**WORK INSTRUCTION:** Your job is to reproduce all of the data exactly.

**RECORDS FOR THIS EXERCISE:**
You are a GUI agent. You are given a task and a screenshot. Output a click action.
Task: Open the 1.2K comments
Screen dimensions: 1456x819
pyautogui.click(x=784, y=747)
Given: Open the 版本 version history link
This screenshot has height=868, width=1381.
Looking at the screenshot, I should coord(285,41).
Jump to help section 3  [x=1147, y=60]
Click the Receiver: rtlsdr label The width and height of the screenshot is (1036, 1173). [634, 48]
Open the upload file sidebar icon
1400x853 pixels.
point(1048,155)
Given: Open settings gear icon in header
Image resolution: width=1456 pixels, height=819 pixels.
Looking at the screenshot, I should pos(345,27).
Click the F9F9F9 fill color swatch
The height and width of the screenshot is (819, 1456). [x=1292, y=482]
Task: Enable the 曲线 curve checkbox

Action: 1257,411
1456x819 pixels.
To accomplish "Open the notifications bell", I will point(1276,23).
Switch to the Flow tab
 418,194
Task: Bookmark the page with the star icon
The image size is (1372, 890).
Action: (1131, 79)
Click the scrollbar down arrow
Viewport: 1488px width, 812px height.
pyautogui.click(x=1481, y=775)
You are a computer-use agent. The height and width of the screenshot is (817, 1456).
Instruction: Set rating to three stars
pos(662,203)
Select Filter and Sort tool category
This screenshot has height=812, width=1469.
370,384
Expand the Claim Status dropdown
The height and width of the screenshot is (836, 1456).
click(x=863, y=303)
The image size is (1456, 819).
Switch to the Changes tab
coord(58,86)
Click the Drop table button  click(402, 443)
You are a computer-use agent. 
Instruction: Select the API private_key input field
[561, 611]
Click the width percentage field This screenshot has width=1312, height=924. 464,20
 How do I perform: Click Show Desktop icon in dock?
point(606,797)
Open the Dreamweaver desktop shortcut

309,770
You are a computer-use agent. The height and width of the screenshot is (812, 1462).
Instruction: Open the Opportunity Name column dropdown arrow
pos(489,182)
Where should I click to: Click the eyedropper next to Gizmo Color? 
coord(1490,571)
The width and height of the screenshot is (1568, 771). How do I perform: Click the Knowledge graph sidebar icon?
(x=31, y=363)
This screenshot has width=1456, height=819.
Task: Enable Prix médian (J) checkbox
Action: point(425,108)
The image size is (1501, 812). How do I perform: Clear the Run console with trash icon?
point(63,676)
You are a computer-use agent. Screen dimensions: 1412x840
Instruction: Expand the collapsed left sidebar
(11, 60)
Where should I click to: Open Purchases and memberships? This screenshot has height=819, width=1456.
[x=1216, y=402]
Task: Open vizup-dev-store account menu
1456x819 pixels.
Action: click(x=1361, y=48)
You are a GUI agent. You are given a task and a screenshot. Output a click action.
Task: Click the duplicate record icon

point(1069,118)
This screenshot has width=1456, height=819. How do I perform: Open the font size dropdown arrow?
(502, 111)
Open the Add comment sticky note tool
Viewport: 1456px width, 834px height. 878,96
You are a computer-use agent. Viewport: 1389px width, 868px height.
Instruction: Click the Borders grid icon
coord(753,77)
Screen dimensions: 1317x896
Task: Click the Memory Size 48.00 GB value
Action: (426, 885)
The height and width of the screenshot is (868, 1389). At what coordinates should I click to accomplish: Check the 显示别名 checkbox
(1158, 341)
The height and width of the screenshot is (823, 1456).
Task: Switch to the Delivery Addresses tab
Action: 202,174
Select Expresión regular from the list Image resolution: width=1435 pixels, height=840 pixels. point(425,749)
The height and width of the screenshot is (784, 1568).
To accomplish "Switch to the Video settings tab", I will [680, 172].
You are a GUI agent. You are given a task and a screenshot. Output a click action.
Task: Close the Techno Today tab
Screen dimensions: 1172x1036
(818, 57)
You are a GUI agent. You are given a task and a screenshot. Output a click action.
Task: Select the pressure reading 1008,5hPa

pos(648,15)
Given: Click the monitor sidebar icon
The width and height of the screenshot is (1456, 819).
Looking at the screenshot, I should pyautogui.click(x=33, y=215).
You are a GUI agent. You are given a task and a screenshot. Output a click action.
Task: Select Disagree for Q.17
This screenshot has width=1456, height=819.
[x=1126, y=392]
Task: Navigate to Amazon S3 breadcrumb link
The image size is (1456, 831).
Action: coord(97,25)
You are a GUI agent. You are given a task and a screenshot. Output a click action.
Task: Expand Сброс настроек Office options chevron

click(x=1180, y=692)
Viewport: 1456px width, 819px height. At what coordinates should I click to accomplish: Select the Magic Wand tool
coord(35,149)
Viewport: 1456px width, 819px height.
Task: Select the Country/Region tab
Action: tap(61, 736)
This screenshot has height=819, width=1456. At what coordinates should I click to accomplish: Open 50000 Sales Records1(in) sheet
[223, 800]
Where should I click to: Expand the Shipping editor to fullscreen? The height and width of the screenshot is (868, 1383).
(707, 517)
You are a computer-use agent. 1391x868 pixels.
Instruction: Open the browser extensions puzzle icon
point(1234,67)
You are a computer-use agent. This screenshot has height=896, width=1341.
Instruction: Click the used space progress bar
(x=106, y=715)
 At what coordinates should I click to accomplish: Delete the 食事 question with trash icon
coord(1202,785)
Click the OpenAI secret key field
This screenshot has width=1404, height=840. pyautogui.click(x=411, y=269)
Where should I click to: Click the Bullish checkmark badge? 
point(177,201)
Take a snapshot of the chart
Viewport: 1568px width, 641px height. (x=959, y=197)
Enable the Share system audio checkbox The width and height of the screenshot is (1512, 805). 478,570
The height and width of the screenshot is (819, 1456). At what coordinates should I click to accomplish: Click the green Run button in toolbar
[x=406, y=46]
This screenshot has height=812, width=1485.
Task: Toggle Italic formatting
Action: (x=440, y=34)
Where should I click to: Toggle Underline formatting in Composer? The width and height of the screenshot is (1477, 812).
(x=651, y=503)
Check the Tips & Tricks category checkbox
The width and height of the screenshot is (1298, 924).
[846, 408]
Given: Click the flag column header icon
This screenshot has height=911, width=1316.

**TASK SOLUTION:**
You are a GUI agent. You are given a task and a screenshot. Output a click action.
Task: Open the 1.2K comments
Screen dimensions: 1456x819
pyautogui.click(x=784, y=747)
Given: Open the 版本 version history link
This screenshot has height=868, width=1381.
Looking at the screenshot, I should coord(285,41).
Jump to help section 3  [x=1147, y=60]
Click the Receiver: rtlsdr label The width and height of the screenshot is (1036, 1173). [634, 48]
Open the upload file sidebar icon
1400x853 pixels.
point(1048,155)
Given: Open settings gear icon in header
Image resolution: width=1456 pixels, height=819 pixels.
Looking at the screenshot, I should pos(345,27).
Click the F9F9F9 fill color swatch
The height and width of the screenshot is (819, 1456). [x=1292, y=482]
Task: Enable the 曲线 curve checkbox

Action: 1257,411
1456x819 pixels.
To accomplish "Open the notifications bell", I will point(1276,23).
Switch to the Flow tab
 418,194
Task: Bookmark the page with the star icon
The image size is (1372, 890).
Action: (1131, 79)
Click the scrollbar down arrow
Viewport: 1488px width, 812px height.
pyautogui.click(x=1481, y=775)
You are a computer-use agent. The height and width of the screenshot is (817, 1456).
Instruction: Set rating to three stars
pos(662,203)
Select Filter and Sort tool category
This screenshot has height=812, width=1469.
370,384
Expand the Claim Status dropdown
The height and width of the screenshot is (836, 1456).
click(x=863, y=303)
The image size is (1456, 819).
Switch to the Changes tab
coord(58,86)
Click the Drop table button  click(402, 443)
You are a computer-use agent. 
Instruction: Select the API private_key input field
[561, 611]
Click the width percentage field This screenshot has width=1312, height=924. 464,20
 How do I perform: Click Show Desktop icon in dock?
point(606,797)
Open the Dreamweaver desktop shortcut

309,770
You are a computer-use agent. The height and width of the screenshot is (812, 1462).
Instruction: Open the Opportunity Name column dropdown arrow
pos(489,182)
Where should I click to: Click the eyedropper next to Gizmo Color? 
coord(1490,571)
The width and height of the screenshot is (1568, 771). How do I perform: Click the Knowledge graph sidebar icon?
(x=31, y=363)
This screenshot has width=1456, height=819.
Task: Enable Prix médian (J) checkbox
Action: point(425,108)
The image size is (1501, 812). How do I perform: Clear the Run console with trash icon?
point(63,676)
You are a computer-use agent. Screen dimensions: 1412x840
Instruction: Expand the collapsed left sidebar
(11, 60)
Where should I click to: Open Purchases and memberships? This screenshot has height=819, width=1456.
[x=1216, y=402]
Task: Open vizup-dev-store account menu
1456x819 pixels.
Action: click(x=1361, y=48)
You are a GUI agent. You are given a task and a screenshot. Output a click action.
Task: Click the duplicate record icon

point(1069,118)
This screenshot has width=1456, height=819. How do I perform: Open the font size dropdown arrow?
(502, 111)
Open the Add comment sticky note tool
Viewport: 1456px width, 834px height. 878,96
You are a computer-use agent. Viewport: 1389px width, 868px height.
Instruction: Click the Borders grid icon
coord(753,77)
Screen dimensions: 1317x896
Task: Click the Memory Size 48.00 GB value
Action: (426, 885)
The height and width of the screenshot is (868, 1389). At what coordinates should I click to accomplish: Check the 显示别名 checkbox
(1158, 341)
The height and width of the screenshot is (823, 1456).
Task: Switch to the Delivery Addresses tab
Action: 202,174
Select Expresión regular from the list Image resolution: width=1435 pixels, height=840 pixels. point(425,749)
The height and width of the screenshot is (784, 1568).
To accomplish "Switch to the Video settings tab", I will [680, 172].
You are a GUI agent. You are given a task and a screenshot. Output a click action.
Task: Close the Techno Today tab
Screen dimensions: 1172x1036
(818, 57)
You are a GUI agent. You are given a task and a screenshot. Output a click action.
Task: Select the pressure reading 1008,5hPa

pos(648,15)
Given: Click the monitor sidebar icon
The width and height of the screenshot is (1456, 819).
Looking at the screenshot, I should pyautogui.click(x=33, y=215).
You are a GUI agent. You are given a task and a screenshot. Output a click action.
Task: Select Disagree for Q.17
This screenshot has width=1456, height=819.
[x=1126, y=392]
Task: Navigate to Amazon S3 breadcrumb link
The image size is (1456, 831).
Action: coord(97,25)
You are a GUI agent. You are given a task and a screenshot. Output a click action.
Task: Expand Сброс настроек Office options chevron

click(x=1180, y=692)
Viewport: 1456px width, 819px height. At what coordinates should I click to accomplish: Select the Magic Wand tool
coord(35,149)
Viewport: 1456px width, 819px height.
Task: Select the Country/Region tab
Action: tap(61, 736)
This screenshot has height=819, width=1456. At what coordinates should I click to accomplish: Open 50000 Sales Records1(in) sheet
[223, 800]
Where should I click to: Expand the Shipping editor to fullscreen? The height and width of the screenshot is (868, 1383).
(707, 517)
You are a computer-use agent. 1391x868 pixels.
Instruction: Open the browser extensions puzzle icon
point(1234,67)
You are a computer-use agent. This screenshot has height=896, width=1341.
Instruction: Click the used space progress bar
(x=106, y=715)
 At what coordinates should I click to accomplish: Delete the 食事 question with trash icon
coord(1202,785)
Click the OpenAI secret key field
This screenshot has width=1404, height=840. pyautogui.click(x=411, y=269)
Where should I click to: Click the Bullish checkmark badge? 
point(177,201)
Take a snapshot of the chart
Viewport: 1568px width, 641px height. (x=959, y=197)
Enable the Share system audio checkbox The width and height of the screenshot is (1512, 805). 478,570
The height and width of the screenshot is (819, 1456). At what coordinates should I click to accomplish: Click the green Run button in toolbar
[x=406, y=46]
This screenshot has height=812, width=1485.
Task: Toggle Italic formatting
Action: (x=440, y=34)
Where should I click to: Toggle Underline formatting in Composer? The width and height of the screenshot is (1477, 812).
(x=651, y=503)
Check the Tips & Tricks category checkbox
The width and height of the screenshot is (1298, 924).
[846, 408]
Given: Click the flag column header icon
This screenshot has height=911, width=1316.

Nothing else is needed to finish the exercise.